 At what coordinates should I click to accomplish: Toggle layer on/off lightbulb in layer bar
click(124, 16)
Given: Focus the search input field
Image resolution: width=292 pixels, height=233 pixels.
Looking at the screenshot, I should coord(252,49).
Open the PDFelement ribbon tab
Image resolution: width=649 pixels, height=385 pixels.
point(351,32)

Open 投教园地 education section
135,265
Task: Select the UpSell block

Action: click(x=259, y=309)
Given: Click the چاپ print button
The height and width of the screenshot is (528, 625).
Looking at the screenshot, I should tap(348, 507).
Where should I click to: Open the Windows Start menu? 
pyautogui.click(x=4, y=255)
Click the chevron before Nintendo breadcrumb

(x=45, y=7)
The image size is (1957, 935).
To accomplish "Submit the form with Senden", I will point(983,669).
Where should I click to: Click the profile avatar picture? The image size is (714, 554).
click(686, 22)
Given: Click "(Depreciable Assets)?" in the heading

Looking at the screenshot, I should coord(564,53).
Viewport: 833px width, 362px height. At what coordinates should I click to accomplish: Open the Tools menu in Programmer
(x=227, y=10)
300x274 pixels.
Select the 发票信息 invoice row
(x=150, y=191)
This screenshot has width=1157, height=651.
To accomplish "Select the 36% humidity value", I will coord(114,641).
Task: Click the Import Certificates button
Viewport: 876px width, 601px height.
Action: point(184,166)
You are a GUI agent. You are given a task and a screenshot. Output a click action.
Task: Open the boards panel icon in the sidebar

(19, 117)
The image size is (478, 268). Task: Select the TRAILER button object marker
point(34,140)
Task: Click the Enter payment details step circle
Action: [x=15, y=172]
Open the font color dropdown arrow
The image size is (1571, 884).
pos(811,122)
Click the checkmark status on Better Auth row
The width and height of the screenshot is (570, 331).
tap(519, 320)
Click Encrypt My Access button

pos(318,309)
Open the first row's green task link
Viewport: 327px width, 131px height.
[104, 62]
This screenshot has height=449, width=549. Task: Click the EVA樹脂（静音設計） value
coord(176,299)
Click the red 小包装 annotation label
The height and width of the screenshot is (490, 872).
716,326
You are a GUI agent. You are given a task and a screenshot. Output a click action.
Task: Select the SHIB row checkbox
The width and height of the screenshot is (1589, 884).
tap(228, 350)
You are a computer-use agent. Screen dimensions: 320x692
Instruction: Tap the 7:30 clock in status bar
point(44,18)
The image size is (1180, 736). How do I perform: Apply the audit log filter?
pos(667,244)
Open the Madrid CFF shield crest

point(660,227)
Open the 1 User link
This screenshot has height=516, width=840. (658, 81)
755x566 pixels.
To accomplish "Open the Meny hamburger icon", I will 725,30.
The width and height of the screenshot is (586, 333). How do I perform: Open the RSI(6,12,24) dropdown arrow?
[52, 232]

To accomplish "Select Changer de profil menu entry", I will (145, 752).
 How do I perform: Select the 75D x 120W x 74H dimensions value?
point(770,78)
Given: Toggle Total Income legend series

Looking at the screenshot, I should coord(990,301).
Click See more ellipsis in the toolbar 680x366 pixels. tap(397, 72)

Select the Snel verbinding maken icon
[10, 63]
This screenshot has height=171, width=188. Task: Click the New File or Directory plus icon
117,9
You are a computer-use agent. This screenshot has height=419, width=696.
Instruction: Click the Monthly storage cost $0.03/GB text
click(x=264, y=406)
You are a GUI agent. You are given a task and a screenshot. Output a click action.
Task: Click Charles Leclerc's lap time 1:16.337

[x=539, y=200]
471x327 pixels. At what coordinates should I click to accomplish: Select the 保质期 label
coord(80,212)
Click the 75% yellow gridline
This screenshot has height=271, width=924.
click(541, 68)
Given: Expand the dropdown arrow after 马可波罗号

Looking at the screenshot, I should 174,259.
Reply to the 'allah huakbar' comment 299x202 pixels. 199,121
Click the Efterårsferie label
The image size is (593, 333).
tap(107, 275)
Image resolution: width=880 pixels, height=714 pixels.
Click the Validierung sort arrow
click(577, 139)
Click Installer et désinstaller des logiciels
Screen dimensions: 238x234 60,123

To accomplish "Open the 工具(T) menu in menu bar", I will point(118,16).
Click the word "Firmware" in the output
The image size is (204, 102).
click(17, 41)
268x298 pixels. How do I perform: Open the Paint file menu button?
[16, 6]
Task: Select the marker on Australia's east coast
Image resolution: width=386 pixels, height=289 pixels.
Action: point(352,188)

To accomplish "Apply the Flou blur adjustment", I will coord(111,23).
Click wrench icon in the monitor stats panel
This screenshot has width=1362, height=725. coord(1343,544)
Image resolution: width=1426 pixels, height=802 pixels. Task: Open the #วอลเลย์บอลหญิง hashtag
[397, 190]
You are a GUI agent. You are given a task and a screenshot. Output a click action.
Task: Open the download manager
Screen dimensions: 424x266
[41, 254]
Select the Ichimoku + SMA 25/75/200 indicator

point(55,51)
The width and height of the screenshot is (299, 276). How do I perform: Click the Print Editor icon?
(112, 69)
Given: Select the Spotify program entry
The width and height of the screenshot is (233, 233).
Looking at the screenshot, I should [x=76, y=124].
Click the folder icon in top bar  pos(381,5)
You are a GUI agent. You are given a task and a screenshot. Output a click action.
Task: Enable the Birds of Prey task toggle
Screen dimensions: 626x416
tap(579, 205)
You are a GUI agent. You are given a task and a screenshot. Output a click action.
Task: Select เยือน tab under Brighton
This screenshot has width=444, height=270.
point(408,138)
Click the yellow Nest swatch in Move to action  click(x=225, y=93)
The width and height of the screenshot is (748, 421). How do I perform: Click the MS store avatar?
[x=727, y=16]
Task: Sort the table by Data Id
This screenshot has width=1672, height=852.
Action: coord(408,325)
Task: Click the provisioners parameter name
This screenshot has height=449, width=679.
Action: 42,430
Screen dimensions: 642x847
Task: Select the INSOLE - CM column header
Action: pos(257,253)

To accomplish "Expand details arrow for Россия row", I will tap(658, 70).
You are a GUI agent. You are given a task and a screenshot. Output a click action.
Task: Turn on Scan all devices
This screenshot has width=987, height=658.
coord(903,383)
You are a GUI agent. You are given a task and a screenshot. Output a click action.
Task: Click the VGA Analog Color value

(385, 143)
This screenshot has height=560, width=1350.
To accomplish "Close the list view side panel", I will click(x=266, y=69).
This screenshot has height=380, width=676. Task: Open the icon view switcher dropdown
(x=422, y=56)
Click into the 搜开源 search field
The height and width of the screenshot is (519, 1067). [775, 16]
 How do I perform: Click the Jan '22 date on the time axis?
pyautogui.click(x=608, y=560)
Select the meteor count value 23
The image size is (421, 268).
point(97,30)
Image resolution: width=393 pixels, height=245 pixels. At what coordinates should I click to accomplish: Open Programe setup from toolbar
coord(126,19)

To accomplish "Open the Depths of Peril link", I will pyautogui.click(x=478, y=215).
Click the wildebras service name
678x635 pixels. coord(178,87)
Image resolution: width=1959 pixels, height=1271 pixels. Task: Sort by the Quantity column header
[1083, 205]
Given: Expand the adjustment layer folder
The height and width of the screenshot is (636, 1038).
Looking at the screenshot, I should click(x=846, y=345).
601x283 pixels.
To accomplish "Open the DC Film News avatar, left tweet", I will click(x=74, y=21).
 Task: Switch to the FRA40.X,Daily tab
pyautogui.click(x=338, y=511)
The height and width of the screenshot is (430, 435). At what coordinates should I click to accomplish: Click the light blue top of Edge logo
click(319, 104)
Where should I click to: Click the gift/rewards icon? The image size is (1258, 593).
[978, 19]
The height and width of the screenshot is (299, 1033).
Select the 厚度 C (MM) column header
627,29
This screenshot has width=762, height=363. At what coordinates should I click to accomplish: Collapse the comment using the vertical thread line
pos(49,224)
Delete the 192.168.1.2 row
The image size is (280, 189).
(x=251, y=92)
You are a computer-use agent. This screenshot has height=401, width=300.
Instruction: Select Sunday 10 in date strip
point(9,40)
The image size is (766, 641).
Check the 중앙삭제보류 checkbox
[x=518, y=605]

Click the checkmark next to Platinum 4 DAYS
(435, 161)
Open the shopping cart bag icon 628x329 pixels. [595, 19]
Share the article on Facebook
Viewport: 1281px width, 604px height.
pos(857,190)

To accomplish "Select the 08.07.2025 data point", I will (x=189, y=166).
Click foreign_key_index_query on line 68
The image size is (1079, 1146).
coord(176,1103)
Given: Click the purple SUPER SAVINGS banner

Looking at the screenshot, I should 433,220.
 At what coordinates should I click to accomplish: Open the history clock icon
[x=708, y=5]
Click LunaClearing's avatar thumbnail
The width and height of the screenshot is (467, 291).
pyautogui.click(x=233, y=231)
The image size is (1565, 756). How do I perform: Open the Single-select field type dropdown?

**EXERCISE AIM:**
Type out the lines from the very first one through the line containing "(x=45, y=7)", both included, reproducing each one exactly.

**SOLUTION BELOW:**
 At what coordinates should I click to accomplish: Toggle layer on/off lightbulb in layer bar
click(124, 16)
Given: Focus the search input field
Image resolution: width=292 pixels, height=233 pixels.
Looking at the screenshot, I should coord(252,49).
Open the PDFelement ribbon tab
Image resolution: width=649 pixels, height=385 pixels.
point(351,32)

Open 投教园地 education section
135,265
Task: Select the UpSell block

Action: click(x=259, y=309)
Given: Click the چاپ print button
The height and width of the screenshot is (528, 625).
Looking at the screenshot, I should tap(348, 507).
Where should I click to: Open the Windows Start menu? 
pyautogui.click(x=4, y=255)
Click the chevron before Nintendo breadcrumb

(x=45, y=7)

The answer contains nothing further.